An open-source toolbox for the evaluation of thermal response factors (g-functions) of geothermal borehole fields.
BSD 3-Clause "New" or "Revised" License
46 stars 21 forks source link

boreholes.find_duplicates slow for large fields #206

Closed MassimoCimmino closed 2 years ago

MassimoCimmino commented 2 years ago

boreholes.find_duplicates() is very slow for large fields with thousands of boreholes. This is likely due to the double for loop used to compute distances.

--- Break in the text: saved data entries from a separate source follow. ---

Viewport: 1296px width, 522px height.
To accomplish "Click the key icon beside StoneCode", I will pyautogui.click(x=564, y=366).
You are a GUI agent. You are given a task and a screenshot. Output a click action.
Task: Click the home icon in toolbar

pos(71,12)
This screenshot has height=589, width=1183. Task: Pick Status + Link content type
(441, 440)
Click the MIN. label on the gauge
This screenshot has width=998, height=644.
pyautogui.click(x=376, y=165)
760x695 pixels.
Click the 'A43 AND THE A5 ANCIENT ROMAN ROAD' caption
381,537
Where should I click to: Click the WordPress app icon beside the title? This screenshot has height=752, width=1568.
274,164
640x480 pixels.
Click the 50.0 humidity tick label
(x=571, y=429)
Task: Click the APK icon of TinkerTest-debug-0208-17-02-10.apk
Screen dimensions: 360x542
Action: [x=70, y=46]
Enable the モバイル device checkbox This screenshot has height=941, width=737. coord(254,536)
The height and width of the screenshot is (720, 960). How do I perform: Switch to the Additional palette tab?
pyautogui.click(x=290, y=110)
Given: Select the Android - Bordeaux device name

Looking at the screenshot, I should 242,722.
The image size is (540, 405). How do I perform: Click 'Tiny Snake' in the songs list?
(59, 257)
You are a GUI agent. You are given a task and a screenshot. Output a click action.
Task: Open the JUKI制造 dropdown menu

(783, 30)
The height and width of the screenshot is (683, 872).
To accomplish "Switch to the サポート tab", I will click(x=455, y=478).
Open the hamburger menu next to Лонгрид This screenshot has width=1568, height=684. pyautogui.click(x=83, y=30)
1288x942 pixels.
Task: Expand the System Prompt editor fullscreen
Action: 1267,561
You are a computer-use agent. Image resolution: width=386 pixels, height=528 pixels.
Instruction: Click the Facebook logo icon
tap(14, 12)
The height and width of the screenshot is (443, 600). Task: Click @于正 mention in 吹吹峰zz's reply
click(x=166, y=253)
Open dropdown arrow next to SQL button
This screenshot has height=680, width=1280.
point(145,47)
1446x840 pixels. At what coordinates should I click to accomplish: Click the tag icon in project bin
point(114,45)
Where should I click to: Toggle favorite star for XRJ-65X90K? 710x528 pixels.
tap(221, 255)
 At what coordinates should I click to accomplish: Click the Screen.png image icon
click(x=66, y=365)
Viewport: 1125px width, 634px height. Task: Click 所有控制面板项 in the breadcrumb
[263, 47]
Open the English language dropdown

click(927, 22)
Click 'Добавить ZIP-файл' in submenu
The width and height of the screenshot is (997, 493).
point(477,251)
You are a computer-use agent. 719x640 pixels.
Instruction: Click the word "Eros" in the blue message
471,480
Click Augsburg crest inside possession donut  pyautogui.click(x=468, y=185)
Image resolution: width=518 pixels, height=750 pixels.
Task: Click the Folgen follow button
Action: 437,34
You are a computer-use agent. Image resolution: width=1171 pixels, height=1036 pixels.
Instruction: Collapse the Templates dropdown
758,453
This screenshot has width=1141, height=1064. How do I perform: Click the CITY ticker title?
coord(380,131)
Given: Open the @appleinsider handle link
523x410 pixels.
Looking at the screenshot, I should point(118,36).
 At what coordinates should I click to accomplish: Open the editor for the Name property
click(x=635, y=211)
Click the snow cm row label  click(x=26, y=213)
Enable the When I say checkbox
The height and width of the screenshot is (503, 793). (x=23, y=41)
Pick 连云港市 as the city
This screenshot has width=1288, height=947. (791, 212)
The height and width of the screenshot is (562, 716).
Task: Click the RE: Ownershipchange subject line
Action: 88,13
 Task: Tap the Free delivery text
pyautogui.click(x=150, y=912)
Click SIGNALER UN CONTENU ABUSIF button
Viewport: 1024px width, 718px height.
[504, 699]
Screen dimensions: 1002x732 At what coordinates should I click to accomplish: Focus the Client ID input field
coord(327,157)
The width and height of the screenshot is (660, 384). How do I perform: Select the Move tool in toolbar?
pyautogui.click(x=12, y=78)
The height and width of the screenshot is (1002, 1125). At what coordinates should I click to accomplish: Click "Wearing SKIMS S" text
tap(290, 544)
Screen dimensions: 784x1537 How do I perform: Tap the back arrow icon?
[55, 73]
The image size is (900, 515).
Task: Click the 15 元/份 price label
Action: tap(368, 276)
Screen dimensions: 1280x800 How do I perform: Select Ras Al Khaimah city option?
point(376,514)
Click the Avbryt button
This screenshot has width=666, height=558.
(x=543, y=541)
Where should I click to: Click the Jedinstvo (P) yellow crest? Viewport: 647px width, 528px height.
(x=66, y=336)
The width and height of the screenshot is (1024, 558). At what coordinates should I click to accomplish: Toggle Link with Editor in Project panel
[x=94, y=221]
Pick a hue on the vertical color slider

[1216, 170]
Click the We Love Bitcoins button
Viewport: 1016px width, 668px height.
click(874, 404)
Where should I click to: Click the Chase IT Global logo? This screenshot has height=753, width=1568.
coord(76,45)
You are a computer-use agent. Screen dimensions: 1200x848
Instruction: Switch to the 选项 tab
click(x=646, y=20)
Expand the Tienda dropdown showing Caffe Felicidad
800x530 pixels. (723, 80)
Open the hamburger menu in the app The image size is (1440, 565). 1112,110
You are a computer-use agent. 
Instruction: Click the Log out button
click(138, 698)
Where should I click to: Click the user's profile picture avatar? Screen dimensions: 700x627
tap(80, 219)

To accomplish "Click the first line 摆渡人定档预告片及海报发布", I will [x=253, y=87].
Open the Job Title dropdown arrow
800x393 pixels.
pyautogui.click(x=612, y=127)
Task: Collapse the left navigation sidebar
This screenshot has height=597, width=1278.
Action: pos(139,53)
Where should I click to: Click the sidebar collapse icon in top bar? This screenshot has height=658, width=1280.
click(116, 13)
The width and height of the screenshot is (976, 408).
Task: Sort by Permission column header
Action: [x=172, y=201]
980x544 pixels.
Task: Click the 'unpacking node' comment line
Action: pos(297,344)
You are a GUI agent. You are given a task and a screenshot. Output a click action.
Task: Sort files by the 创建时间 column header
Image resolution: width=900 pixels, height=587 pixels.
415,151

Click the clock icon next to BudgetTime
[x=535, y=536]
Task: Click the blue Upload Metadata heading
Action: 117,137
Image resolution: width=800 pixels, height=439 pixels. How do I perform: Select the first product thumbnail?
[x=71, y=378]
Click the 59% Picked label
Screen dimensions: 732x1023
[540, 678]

This can be vectorized using numpy.

Timing results

Current implementation

>>> import pygfunction as gt
>>> field = gt.boreholes.rectangle_field(100, 100, 7.5, 7.5, 150., 4., 0.075)
>>> %timeit gt.boreholes.find_duplicates(field)
1min 34s ± 318 ms per loop (mean ± std. dev. of 7 runs, 1 loop each)

Using scipy.spatial

>>> import pygfunction as gt
>>> import numpy as np
>>> from scipy import spatial
>>> N_1 = 100; N_2 = 100; H = 150.0; D = 4.0; B = 7.5; r_b = 0.075
>>> field = gt.boreholes.rectangle_field(N_1, N_2, B, B, H, D, r_b)
>>> nBoreholes = len(field)
>>> coordinates = np.array([[b.x, b.y] for b in field])
>>> distances = spatial.distance.pdist(coordinates, 'euclidean')
>>> duplicate_index = np.argwhere(distances < r_b)
>>> duplicate_i = nBoreholes - 2 - np.floor(np.sqrt(-8*duplicate_index + 4*nBoreholes*(nBoreholes-1)-7)/2 - 0.5)
>>> duplicate_j = duplicate_index + duplicate_i + 1 - nBoreholes*(nBoreholes-1)/2 + (nBoreholes-duplicate_i)*((nBoreholes-duplicate_i)-1)/2
>>> %timeit nBoreholes = len(field); coordinates = np.array([[b.x, b.y] for b in field]); distances = spatial.distance.pdist(coordinates, 'euclidean'); duplicate_index = np.argwhere(distances < r_b); duplicate_i = nBoreholes - 2 - np.floor(np.sqrt(-8*duplicate_index + 4*nBoreholes*(nBoreholes-1)-7)/2 - 0.5); duplicate_j = duplicate_index + duplicate_i + 1 - nBoreholes*(nBoreholes-1)/2 + (nBoreholes-duplicate_i)*((nBoreholes-duplicate_i)-1)/2
357 ms ± 5.64 ms per loop (mean ± std. dev. of 7 runs, 1 loop each)